Estonia Choir Performs Sounds of Its People
On Sunday afternoon, the Estonian Philharmonic Chamber Choir made a stop at the Clarice Smith Center on its North American tour. The program highlighted the music of living Estonian composers, one of this esteemed choir's specialties.
"Requiem," Erkki-Sven Tüür's memorial to conductor Peeter Lilje, offered an eclectic mix of sound worlds: ascetic chant, the repeated rhythmic cells of minimalism, the atonal shrieks of Messiaen-like birds. There was even the occasional unclassifiable din, like the opening of the "Dies Irae" movement, with its gonglike tintinnabulation produced by mallets and a steel brush applied to the piano strings. The choral intonation was so true that it made the most dissonant harmonies, such as those stacked up in the "Lacrimosa" movement, glisten.

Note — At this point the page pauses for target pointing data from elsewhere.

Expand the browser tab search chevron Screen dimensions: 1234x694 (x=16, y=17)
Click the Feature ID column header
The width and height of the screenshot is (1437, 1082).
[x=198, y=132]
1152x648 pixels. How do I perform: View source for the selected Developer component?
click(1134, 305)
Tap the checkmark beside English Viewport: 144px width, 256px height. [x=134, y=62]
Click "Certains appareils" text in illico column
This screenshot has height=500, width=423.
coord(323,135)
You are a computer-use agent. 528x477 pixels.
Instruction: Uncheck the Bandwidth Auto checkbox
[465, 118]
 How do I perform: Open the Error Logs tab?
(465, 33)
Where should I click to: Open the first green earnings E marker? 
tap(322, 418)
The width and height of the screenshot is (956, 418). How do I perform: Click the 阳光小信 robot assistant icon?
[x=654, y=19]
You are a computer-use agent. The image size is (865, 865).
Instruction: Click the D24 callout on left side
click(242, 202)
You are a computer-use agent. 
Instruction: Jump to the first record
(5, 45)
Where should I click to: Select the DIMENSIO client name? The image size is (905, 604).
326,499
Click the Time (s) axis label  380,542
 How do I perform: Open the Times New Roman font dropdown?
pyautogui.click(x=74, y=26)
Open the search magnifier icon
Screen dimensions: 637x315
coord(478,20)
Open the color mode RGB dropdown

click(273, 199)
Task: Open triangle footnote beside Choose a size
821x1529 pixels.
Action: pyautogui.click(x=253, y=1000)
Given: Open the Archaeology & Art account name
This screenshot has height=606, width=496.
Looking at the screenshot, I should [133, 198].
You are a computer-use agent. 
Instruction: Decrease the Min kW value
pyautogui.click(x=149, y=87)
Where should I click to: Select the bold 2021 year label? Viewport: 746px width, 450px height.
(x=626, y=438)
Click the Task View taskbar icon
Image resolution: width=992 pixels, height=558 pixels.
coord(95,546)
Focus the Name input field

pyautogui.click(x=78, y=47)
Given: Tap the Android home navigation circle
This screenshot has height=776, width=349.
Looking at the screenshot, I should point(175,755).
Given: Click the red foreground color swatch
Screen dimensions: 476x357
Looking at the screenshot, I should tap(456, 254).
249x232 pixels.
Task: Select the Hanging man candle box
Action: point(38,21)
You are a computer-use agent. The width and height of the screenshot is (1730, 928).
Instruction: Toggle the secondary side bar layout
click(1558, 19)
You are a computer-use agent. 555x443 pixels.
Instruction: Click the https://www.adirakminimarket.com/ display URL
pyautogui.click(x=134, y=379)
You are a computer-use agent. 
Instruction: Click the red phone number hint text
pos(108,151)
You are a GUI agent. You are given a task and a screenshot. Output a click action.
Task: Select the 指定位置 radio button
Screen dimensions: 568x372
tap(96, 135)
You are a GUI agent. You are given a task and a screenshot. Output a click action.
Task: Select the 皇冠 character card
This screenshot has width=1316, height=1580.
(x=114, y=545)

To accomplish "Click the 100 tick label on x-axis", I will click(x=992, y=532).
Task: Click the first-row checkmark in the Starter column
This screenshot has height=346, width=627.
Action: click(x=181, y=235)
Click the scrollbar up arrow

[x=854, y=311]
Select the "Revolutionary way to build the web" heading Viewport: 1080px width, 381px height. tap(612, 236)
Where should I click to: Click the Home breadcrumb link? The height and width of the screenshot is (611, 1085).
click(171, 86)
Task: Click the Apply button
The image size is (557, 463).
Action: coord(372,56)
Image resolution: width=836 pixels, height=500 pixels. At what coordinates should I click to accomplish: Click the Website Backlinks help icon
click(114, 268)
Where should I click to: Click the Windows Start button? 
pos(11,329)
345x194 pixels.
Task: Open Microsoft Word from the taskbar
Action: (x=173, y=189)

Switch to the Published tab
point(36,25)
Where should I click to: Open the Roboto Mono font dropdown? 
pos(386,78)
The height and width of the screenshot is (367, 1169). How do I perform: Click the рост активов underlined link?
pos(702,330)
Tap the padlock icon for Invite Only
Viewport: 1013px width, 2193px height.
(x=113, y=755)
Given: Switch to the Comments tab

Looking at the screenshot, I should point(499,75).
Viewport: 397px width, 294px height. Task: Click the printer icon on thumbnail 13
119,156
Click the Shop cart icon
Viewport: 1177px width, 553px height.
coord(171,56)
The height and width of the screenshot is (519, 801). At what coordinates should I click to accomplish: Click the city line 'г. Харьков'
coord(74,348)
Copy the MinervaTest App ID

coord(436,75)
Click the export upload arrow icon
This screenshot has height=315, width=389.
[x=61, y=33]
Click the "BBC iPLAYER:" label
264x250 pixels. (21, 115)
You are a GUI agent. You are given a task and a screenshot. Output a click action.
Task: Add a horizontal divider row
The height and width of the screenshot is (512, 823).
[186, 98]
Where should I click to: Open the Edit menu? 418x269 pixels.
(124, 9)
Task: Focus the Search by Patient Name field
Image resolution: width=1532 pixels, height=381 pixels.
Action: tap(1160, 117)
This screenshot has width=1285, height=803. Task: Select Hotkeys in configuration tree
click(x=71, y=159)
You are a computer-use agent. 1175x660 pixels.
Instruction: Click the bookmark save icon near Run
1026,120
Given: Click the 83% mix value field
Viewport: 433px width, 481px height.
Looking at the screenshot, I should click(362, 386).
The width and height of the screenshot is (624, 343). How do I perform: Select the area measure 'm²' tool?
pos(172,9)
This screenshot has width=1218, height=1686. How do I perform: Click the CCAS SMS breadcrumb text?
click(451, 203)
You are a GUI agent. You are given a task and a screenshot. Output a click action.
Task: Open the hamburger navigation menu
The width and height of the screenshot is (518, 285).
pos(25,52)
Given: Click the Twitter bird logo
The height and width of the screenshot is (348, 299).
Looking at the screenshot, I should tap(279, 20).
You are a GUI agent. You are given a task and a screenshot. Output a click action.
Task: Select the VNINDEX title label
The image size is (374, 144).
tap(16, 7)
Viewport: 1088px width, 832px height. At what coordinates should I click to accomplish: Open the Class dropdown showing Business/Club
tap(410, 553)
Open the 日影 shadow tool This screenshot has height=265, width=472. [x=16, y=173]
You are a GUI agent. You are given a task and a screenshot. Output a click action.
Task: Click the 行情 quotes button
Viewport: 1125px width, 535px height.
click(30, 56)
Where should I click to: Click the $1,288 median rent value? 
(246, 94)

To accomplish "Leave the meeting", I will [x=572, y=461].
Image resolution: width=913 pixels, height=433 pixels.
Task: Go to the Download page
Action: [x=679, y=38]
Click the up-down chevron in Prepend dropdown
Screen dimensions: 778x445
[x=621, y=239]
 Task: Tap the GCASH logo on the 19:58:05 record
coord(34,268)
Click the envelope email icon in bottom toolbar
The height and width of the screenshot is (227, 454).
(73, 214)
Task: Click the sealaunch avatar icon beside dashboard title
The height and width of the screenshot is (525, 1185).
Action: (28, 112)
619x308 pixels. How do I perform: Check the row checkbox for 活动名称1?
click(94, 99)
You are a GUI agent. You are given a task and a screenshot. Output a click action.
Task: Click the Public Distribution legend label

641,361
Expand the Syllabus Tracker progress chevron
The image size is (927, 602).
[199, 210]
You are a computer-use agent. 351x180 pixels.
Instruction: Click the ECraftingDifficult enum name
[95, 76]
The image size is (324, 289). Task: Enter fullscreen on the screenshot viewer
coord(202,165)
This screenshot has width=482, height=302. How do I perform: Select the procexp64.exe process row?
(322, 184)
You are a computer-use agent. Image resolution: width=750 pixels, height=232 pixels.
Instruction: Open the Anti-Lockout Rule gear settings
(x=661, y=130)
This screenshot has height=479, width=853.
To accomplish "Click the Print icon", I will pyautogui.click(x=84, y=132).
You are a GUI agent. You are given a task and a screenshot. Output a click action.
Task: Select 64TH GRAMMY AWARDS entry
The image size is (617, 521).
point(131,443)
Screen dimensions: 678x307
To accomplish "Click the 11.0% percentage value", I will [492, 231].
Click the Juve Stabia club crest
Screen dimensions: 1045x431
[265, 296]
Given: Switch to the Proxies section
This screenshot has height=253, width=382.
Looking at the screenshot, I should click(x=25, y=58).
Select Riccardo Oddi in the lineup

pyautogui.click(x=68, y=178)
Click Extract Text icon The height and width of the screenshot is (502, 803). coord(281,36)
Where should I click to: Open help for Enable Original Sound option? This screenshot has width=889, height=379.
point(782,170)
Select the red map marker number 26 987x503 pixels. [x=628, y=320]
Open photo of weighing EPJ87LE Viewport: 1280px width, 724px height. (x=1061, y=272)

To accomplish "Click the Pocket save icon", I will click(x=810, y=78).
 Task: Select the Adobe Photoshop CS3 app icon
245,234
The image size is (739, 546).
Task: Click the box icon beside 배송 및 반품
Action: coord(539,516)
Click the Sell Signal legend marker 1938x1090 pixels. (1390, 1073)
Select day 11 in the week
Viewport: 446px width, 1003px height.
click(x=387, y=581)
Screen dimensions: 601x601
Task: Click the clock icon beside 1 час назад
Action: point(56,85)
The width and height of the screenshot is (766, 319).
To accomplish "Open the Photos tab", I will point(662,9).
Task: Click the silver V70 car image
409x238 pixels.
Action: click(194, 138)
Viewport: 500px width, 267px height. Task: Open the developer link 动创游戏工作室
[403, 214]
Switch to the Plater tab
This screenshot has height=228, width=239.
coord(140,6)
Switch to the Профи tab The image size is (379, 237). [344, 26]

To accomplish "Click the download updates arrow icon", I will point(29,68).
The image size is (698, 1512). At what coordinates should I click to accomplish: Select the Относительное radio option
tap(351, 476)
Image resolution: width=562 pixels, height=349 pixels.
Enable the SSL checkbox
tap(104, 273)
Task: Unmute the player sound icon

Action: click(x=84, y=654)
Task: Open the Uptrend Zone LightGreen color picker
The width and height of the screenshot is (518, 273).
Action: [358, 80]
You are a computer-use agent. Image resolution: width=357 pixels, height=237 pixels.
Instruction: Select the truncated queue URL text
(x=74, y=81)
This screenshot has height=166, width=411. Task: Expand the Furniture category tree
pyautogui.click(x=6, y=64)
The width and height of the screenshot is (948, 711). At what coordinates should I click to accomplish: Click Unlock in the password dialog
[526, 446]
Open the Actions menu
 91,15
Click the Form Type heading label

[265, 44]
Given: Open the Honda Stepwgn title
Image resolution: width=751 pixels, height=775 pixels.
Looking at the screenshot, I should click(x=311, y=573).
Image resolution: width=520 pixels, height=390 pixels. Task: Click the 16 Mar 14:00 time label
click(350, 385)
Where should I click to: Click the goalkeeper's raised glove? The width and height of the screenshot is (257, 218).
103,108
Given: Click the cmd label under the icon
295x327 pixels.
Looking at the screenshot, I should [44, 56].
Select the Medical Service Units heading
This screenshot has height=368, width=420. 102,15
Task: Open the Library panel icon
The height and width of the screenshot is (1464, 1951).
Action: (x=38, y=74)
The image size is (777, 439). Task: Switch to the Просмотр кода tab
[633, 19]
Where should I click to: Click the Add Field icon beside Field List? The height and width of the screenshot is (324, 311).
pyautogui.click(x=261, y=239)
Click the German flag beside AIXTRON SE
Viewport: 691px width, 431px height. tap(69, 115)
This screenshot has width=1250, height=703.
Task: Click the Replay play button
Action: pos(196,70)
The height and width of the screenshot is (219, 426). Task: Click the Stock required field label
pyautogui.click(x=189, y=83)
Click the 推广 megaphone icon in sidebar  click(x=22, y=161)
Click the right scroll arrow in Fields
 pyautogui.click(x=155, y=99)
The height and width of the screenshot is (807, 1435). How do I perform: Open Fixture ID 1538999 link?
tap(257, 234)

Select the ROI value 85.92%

Juxtaposed with Tüür's more varied and less consistently consonant style, the pieces by Arvo Pärt reinforced the impression that the more senior Estonian composer's work has stopped evolving and become instead a recognizable brand. With the collaboration of the warm strings of the Tallinn Chamber Orchestra, the result was indisputably beautiful, especially the gentle undulation of "Da Pacem Domine," from the choir's Grammy-winning recording in 2006. A new version of Pärt's "L'abbé Agathon," a setting of a story from the "Sayings of the Desert Fathers," featured the clarion, cloudless voice of soprano Tui Hirv as the angel who tests the charity of Abba Agathon.
Vivaldi's double-choir setting of the psalm "Beatus Vir Qui Timet Dominum," RV 597, disappointed, as heavily melismatic passages were not as secure in the voices, but its antiphonal opposition of orchestral and choral forces was performed with gentle suavity.